In my neighborhood the biggest challenge was not finding a baguette for several days. The second biggest was boredom. As the news filtered in from Queens and the Jersey shore, we were as shocked as anyone else in America.

One factor that is helping exacerbate the effects of these storm surges: the sinking of the land in the middle Atlantic coast; look at the map of Chesapeake bay or the New York-New Jersey area, you see classic examples of drowned coast. No amount of burying wires is going to overcome that. Credible solutions have been proposed but not one politician in America has the guts to take the initiative to deal with this or any other difficult reality.

murozel

So it's good news that people in NYC acted like a close-knit community and worked to mitigate the sufferings from this disaster as a whole. Instead of seeing this as an opportunity for some looting and other safety&security violations, this human behavour is good news, indeed.
Regards,

ewakorn

Sandy was only a Category One storm -- but NYC could barely handle it.

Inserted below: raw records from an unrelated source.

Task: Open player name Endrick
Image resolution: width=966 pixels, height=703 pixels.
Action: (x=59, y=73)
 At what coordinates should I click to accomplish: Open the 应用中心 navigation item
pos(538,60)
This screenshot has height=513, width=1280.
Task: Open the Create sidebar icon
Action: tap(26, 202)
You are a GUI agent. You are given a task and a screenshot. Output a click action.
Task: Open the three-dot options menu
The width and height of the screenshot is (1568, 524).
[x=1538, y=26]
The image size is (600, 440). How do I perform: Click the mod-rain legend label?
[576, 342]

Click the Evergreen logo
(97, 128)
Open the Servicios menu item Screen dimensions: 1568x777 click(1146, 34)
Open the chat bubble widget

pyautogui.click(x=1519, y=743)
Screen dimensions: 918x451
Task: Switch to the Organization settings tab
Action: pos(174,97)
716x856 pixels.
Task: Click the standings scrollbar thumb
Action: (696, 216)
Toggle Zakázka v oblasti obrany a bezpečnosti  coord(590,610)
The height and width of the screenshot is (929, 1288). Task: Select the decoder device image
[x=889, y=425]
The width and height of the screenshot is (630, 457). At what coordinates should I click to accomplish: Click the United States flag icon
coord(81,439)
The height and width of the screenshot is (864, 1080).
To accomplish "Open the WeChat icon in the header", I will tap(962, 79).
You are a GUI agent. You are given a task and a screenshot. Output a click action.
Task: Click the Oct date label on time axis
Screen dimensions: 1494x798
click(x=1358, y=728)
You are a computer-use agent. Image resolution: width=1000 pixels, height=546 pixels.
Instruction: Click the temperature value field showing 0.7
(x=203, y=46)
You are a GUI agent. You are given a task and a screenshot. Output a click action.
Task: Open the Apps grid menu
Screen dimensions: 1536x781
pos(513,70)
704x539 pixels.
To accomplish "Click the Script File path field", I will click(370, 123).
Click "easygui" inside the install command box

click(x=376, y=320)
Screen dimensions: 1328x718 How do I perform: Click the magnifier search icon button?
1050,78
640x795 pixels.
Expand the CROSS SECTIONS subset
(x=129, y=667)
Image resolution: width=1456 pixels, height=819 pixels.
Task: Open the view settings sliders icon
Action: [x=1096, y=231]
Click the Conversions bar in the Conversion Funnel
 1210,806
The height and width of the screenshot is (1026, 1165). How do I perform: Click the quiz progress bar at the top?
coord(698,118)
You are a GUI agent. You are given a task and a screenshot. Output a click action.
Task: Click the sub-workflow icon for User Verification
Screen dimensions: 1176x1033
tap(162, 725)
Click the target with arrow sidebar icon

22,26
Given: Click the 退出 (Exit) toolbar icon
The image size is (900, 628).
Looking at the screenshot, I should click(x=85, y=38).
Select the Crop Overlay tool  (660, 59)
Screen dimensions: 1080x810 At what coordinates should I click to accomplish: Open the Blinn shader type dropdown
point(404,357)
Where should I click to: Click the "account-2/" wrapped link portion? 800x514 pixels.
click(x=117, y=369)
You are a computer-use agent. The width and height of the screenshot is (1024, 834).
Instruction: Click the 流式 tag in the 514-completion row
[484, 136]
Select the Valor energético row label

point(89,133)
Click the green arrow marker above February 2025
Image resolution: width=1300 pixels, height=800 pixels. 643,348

Hong Kong was struck by a Category Four storm (Typhoon signal No. 10) in last July -- however, not even one single person died in the storm.

Some common sense measures could be easily taken to prevent the catastrophe:

(1) All utility cables should be buried underground. In Asian cities like Singapore and Hong Kong, all utility cables are buried underground.

(2) Trees should be restricted and constantly trimmed to certain height in residential zones.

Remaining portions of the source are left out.